What you need to do:
Print every line of the listing exactly, please.

Provided records:
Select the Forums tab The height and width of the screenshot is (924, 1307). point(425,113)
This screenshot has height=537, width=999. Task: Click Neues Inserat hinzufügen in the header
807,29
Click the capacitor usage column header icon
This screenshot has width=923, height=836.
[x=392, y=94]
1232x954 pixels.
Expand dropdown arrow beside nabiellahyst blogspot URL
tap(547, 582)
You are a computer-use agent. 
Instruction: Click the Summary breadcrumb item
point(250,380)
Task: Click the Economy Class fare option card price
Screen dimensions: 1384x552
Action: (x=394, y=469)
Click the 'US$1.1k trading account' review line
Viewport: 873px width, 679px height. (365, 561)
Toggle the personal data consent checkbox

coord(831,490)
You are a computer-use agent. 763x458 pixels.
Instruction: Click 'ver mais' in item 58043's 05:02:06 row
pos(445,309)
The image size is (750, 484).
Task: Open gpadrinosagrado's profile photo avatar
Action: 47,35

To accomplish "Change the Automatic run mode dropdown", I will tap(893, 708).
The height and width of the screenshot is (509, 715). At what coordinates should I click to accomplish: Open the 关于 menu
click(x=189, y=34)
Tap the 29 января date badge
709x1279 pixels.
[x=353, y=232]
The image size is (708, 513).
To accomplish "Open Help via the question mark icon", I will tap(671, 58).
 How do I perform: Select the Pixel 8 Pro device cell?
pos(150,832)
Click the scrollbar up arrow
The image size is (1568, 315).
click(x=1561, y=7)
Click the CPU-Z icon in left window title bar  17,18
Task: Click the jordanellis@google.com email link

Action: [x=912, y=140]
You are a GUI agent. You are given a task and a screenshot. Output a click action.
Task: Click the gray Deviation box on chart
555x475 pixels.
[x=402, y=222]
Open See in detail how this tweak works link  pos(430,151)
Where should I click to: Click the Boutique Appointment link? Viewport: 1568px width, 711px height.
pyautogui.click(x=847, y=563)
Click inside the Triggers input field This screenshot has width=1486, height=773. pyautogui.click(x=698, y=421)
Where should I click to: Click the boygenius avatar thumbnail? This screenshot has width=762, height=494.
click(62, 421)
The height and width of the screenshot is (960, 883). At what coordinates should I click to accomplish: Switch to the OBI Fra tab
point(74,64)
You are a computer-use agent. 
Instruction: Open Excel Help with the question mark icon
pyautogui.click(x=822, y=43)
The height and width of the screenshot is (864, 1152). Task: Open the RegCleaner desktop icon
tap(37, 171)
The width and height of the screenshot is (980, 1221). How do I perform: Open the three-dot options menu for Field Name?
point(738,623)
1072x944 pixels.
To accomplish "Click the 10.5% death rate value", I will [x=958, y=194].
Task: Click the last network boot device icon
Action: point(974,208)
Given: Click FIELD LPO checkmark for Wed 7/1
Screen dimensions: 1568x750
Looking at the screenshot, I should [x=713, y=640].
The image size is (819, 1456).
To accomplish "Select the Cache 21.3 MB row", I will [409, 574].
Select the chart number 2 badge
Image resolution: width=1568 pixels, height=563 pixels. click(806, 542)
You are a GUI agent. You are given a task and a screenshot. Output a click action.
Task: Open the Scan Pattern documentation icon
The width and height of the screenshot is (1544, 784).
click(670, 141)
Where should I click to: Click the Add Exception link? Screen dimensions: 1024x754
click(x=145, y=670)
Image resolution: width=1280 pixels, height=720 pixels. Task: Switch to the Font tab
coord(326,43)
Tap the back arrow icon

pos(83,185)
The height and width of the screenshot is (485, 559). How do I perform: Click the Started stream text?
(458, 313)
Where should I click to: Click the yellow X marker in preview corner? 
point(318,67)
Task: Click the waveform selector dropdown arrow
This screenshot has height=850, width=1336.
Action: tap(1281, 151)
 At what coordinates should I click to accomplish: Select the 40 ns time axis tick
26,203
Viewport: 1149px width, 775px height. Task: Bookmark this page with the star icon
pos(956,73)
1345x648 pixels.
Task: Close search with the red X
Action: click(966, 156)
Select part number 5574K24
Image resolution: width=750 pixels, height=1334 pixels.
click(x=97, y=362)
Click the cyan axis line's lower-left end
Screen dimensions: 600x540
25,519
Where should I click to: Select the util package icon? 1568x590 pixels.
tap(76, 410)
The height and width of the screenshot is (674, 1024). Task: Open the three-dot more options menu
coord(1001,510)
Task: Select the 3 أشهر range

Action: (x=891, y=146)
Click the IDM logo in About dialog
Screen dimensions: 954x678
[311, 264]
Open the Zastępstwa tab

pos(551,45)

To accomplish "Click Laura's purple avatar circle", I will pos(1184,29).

Result of this exercise:
Select the Forums tab The height and width of the screenshot is (924, 1307). point(425,113)
This screenshot has height=537, width=999. Task: Click Neues Inserat hinzufügen in the header
807,29
Click the capacitor usage column header icon
This screenshot has width=923, height=836.
[x=392, y=94]
1232x954 pixels.
Expand dropdown arrow beside nabiellahyst blogspot URL
tap(547, 582)
You are a computer-use agent. 
Instruction: Click the Summary breadcrumb item
point(250,380)
Task: Click the Economy Class fare option card price
Screen dimensions: 1384x552
Action: (x=394, y=469)
Click the 'US$1.1k trading account' review line
Viewport: 873px width, 679px height. (365, 561)
Toggle the personal data consent checkbox

coord(831,490)
You are a computer-use agent. 763x458 pixels.
Instruction: Click 'ver mais' in item 58043's 05:02:06 row
pos(445,309)
The image size is (750, 484).
Task: Open gpadrinosagrado's profile photo avatar
Action: 47,35

To accomplish "Change the Automatic run mode dropdown", I will tap(893, 708).
The height and width of the screenshot is (509, 715). At what coordinates should I click to accomplish: Open the 关于 menu
click(x=189, y=34)
Tap the 29 января date badge
709x1279 pixels.
[x=353, y=232]
The image size is (708, 513).
To accomplish "Open Help via the question mark icon", I will tap(671, 58).
 How do I perform: Select the Pixel 8 Pro device cell?
pos(150,832)
Click the scrollbar up arrow
The image size is (1568, 315).
click(x=1561, y=7)
Click the CPU-Z icon in left window title bar  17,18
Task: Click the jordanellis@google.com email link

Action: [x=912, y=140]
You are a GUI agent. You are given a task and a screenshot. Output a click action.
Task: Click the gray Deviation box on chart
555x475 pixels.
[x=402, y=222]
Open See in detail how this tweak works link  pos(430,151)
Where should I click to: Click the Boutique Appointment link? Viewport: 1568px width, 711px height.
pyautogui.click(x=847, y=563)
Click inside the Triggers input field This screenshot has width=1486, height=773. pyautogui.click(x=698, y=421)
Where should I click to: Click the boygenius avatar thumbnail? This screenshot has width=762, height=494.
click(62, 421)
The height and width of the screenshot is (960, 883). At what coordinates should I click to accomplish: Switch to the OBI Fra tab
point(74,64)
You are a computer-use agent. 
Instruction: Open Excel Help with the question mark icon
pyautogui.click(x=822, y=43)
The height and width of the screenshot is (864, 1152). Task: Open the RegCleaner desktop icon
tap(37, 171)
The width and height of the screenshot is (980, 1221). How do I perform: Open the three-dot options menu for Field Name?
point(738,623)
1072x944 pixels.
To accomplish "Click the 10.5% death rate value", I will [x=958, y=194].
Task: Click the last network boot device icon
Action: point(974,208)
Given: Click FIELD LPO checkmark for Wed 7/1
Screen dimensions: 1568x750
Looking at the screenshot, I should [x=713, y=640].
The image size is (819, 1456).
To accomplish "Select the Cache 21.3 MB row", I will [409, 574].
Select the chart number 2 badge
Image resolution: width=1568 pixels, height=563 pixels. click(806, 542)
You are a GUI agent. You are given a task and a screenshot. Output a click action.
Task: Open the Scan Pattern documentation icon
The width and height of the screenshot is (1544, 784).
click(670, 141)
Where should I click to: Click the Add Exception link? Screen dimensions: 1024x754
click(x=145, y=670)
Image resolution: width=1280 pixels, height=720 pixels. Task: Switch to the Font tab
coord(326,43)
Tap the back arrow icon

pos(83,185)
The height and width of the screenshot is (485, 559). How do I perform: Click the Started stream text?
(458, 313)
Where should I click to: Click the yellow X marker in preview corner? 
point(318,67)
Task: Click the waveform selector dropdown arrow
This screenshot has height=850, width=1336.
Action: tap(1281, 151)
 At what coordinates should I click to accomplish: Select the 40 ns time axis tick
26,203
Viewport: 1149px width, 775px height. Task: Bookmark this page with the star icon
pos(956,73)
1345x648 pixels.
Task: Close search with the red X
Action: click(966, 156)
Select part number 5574K24
Image resolution: width=750 pixels, height=1334 pixels.
click(x=97, y=362)
Click the cyan axis line's lower-left end
Screen dimensions: 600x540
25,519
Where should I click to: Select the util package icon? 1568x590 pixels.
tap(76, 410)
The height and width of the screenshot is (674, 1024). Task: Open the three-dot more options menu
coord(1001,510)
Task: Select the 3 أشهر range

Action: (x=891, y=146)
Click the IDM logo in About dialog
Screen dimensions: 954x678
[311, 264]
Open the Zastępstwa tab

pos(551,45)

To accomplish "Click Laura's purple avatar circle", I will pos(1184,29).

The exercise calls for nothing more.